Thanks for the offer but I am going to look for a gnex. Almost 2 years on the bolt is long enough

Sent from my SHIFTAO5P using Tapatalk 2


----------



## number5toad (Sep 13, 2011)

quickdraw86 said:


> That's good news. I've been considering doing the same myself. After a lot of thought, I can't really see myself buying anything besides a nexus in the future. I'll either be getting a VZW gnex or i'll stay on the bolt and start an additional straight talk AT&T line to get the N4 if it's even available. AT&T, VZW or prepaid versions of them are the only decent carrier options in my area. Sprint and tmobile have abysmal service around here.


I read in an interview with the president of LG that they're expecting to have supply issues for the N4 worked out by mid-February

if that's true it works out well enough for me, since I can't get out of my VZW contract without paying until then anyway


----------



## quickdraw86 (Jan 30, 2012)

number5toad said:


> I read in an interview with the president of LG that they're expecting to have supply issues for the N4 worked out by mid-February
> 
> if that's true it works out well enough for me, since I can't get out of my VZW contract without paying until then anyway


Yeah, same here. Truth is, I'm not in love with the idea of getting a gnex, s3, or note2 because of the burn in/power consumption issues with superAMOLED screens. I'd rather go with a N4. The aesthetics, hardware, and software of the N4 put it ahead of any of samsung's current offerings, LTE or not IMO.


----------



## Nomad1600 (Jul 9, 2012)
***
• **Required tasks**:
#1 Using the forum thread, say yes or no to each statement and quote the words from the thread that decide it. (a) The first poster has used the bolt for almost two years. (b) Sprint and tmobile have good service in quickdraw86's area. (c) The president of LG expects N4 supply issues to be worked out by mid-February.
#2 According to the forum thread, what problems with superAMOLED screens make quickdraw86 hesitant to get a gnex, s3, or note2?
#3 Copy the part of the forum thread that begins at the words "Sent from my" and stops after "service around here.".

• **Information provided**:
***
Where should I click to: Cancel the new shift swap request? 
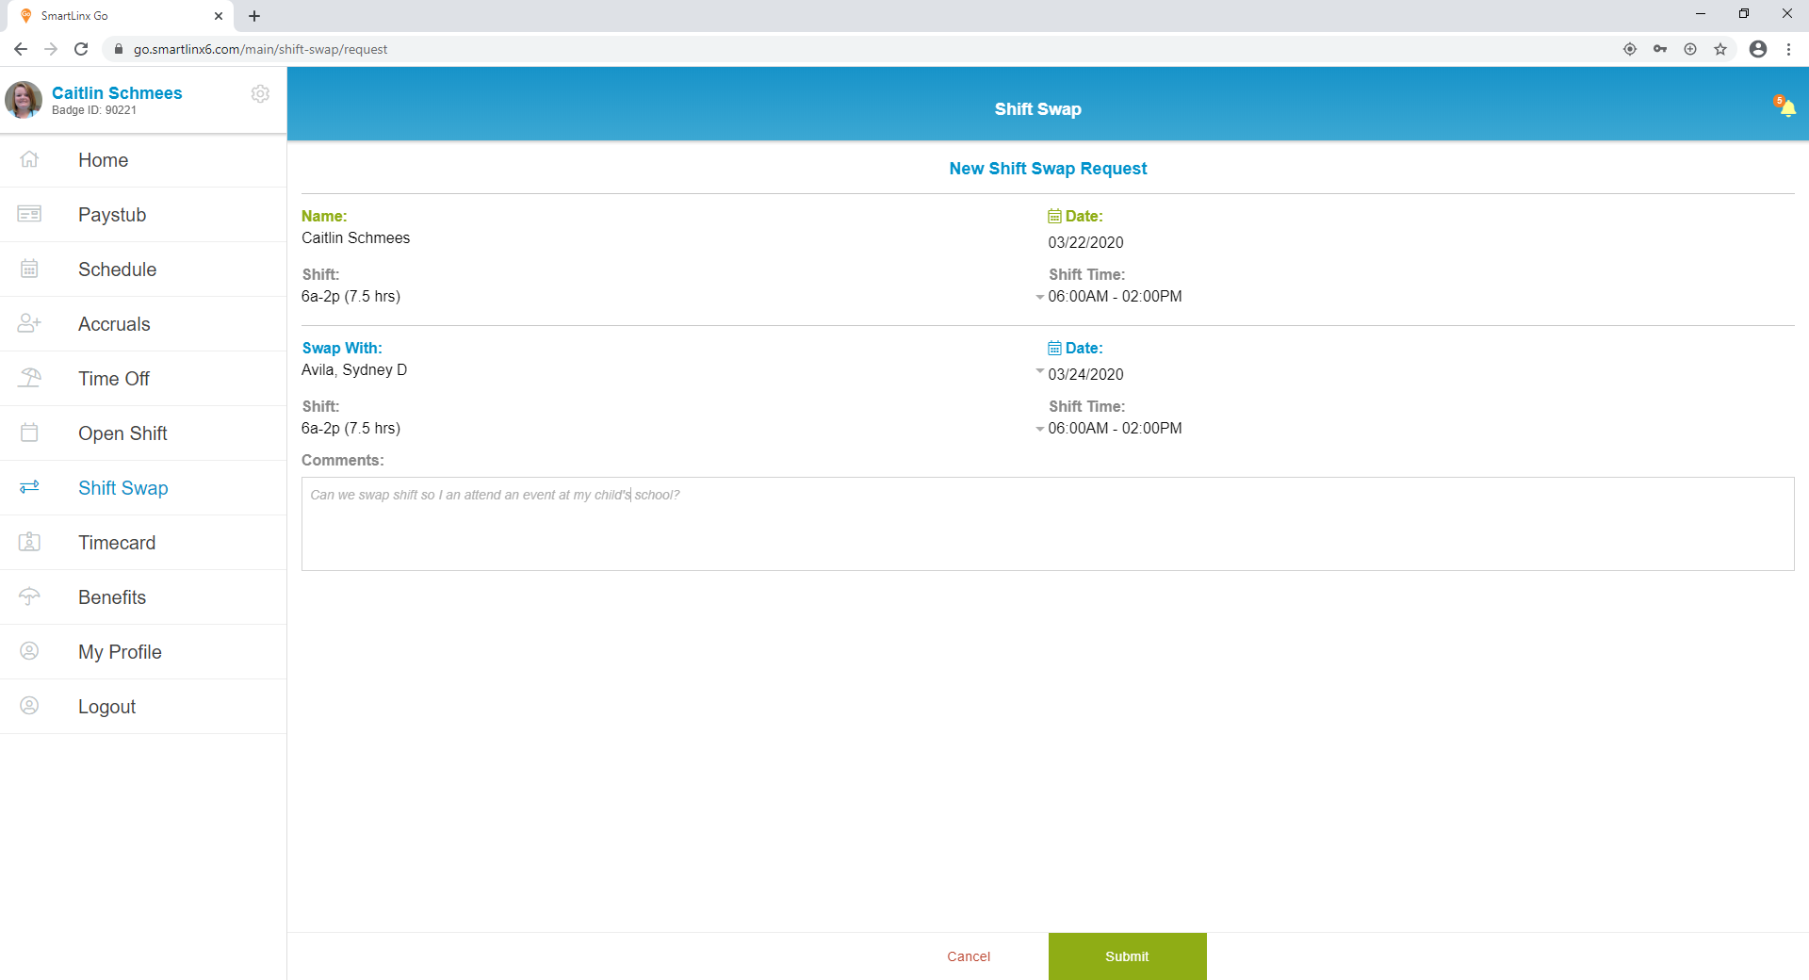968,956
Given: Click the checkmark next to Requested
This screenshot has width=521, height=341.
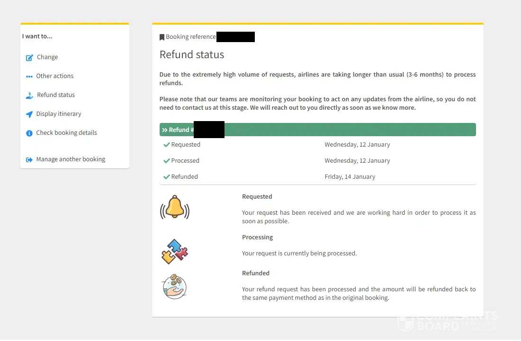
***
• **Expected results**:
#1
(a) Yes: "Almost 2 years on the bolt is long enough"
(b) No: "Sprint and tmobile have abysmal service around here."
(c) Yes: "they're expecting to have supply issues for the N4 worked out by mid-February"

#2 Burn in and power consumption issues.

#3
Sent from my SHIFTAO5P using Tapatalk 2


----------



## number5toad (Sep 13, 2011)

quickdraw86 said:


> That's good news. I've been considering doing the same myself. After a lot of thought, I can't really see myself buying anything besides a nexus in the future. I'll either be getting a VZW gnex or i'll stay on the bolt and start an additional straight talk AT&T line to get the N4 if it's even available. AT&T, VZW or prepaid versions of them are the only decent carrier options in my area. Sprint and tmobile have abysmal service around here.